:: Records provided ::

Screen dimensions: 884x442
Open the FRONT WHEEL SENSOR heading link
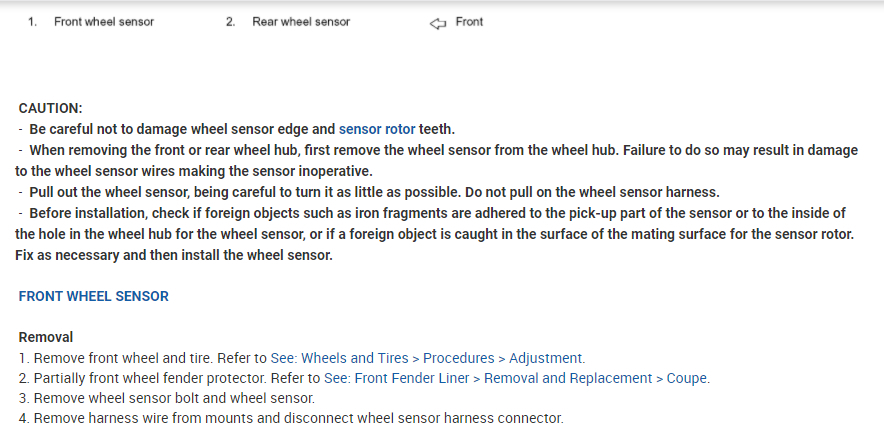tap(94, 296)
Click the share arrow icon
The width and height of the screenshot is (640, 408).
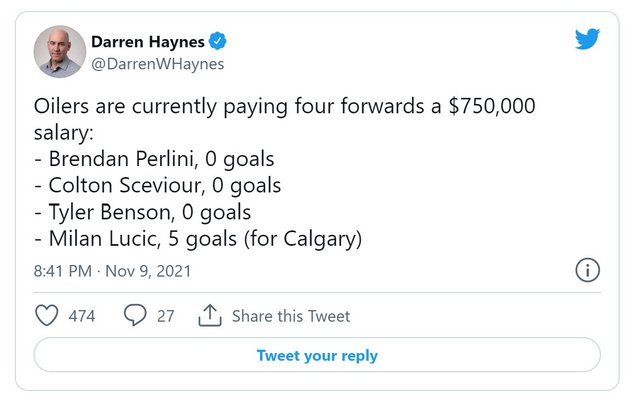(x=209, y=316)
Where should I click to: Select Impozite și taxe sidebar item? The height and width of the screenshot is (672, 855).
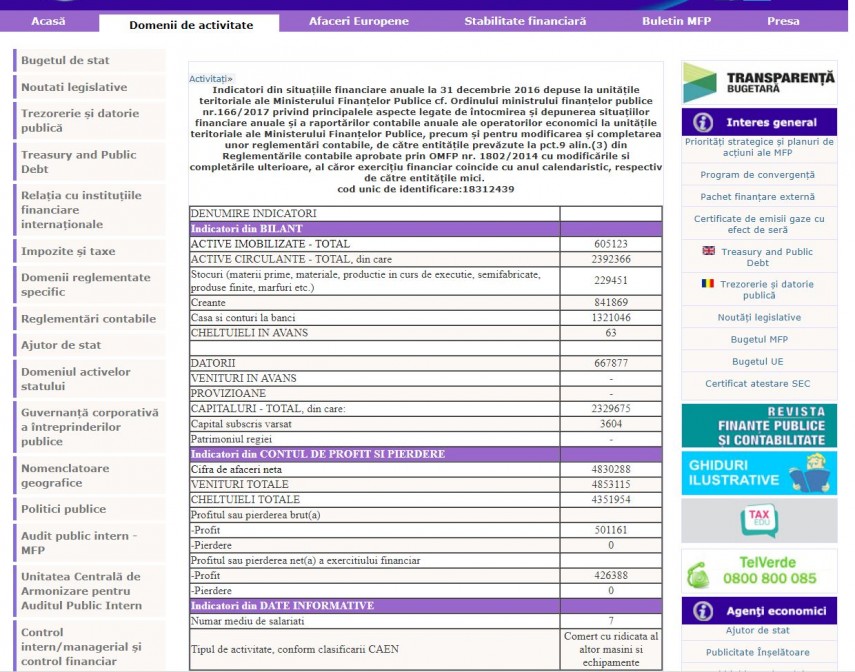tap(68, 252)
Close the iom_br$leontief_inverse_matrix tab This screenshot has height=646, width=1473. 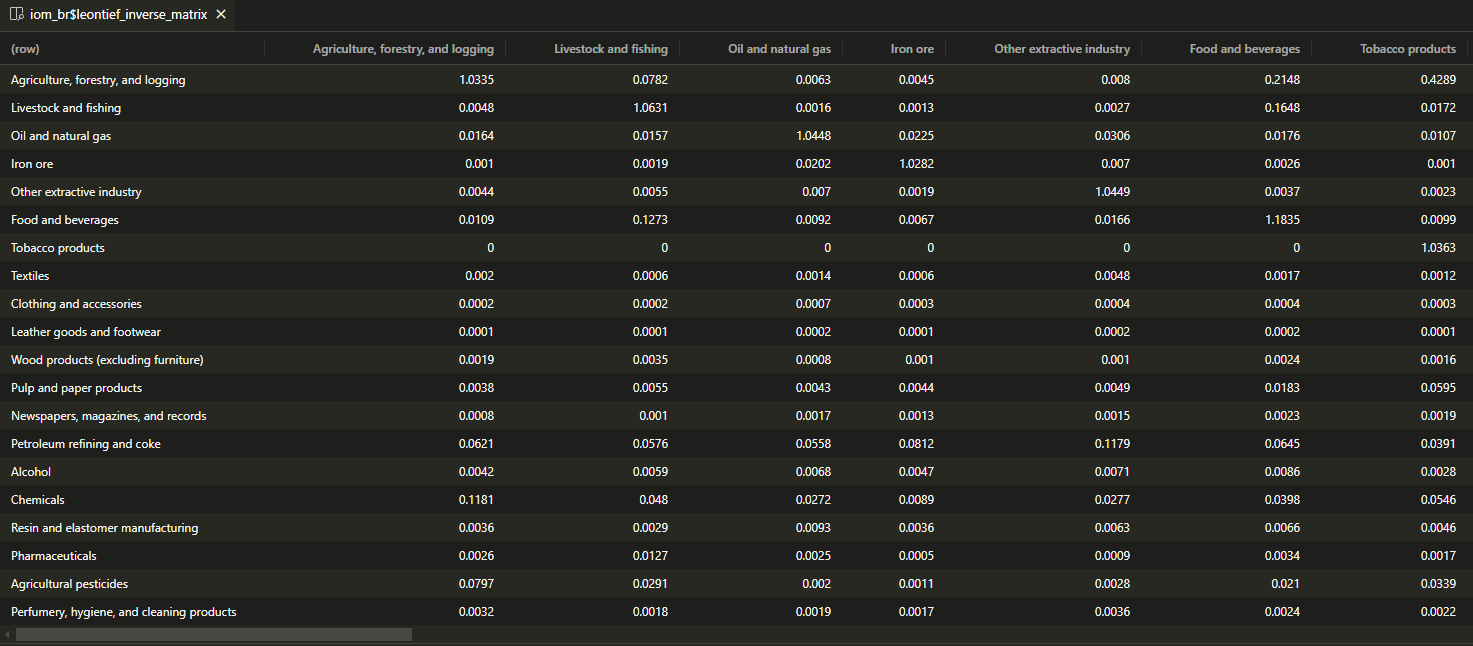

:: Short task ::
Copy out every line of text in the items above word for word, and leave out the pictures.

:: Written answer ::
Screen dimensions: 884x442
Open the FRONT WHEEL SENSOR heading link
tap(94, 296)
Click the share arrow icon
The width and height of the screenshot is (640, 408).
(x=209, y=316)
Where should I click to: Select Impozite și taxe sidebar item? The height and width of the screenshot is (672, 855).
tap(68, 252)
Close the iom_br$leontief_inverse_matrix tab This screenshot has height=646, width=1473. 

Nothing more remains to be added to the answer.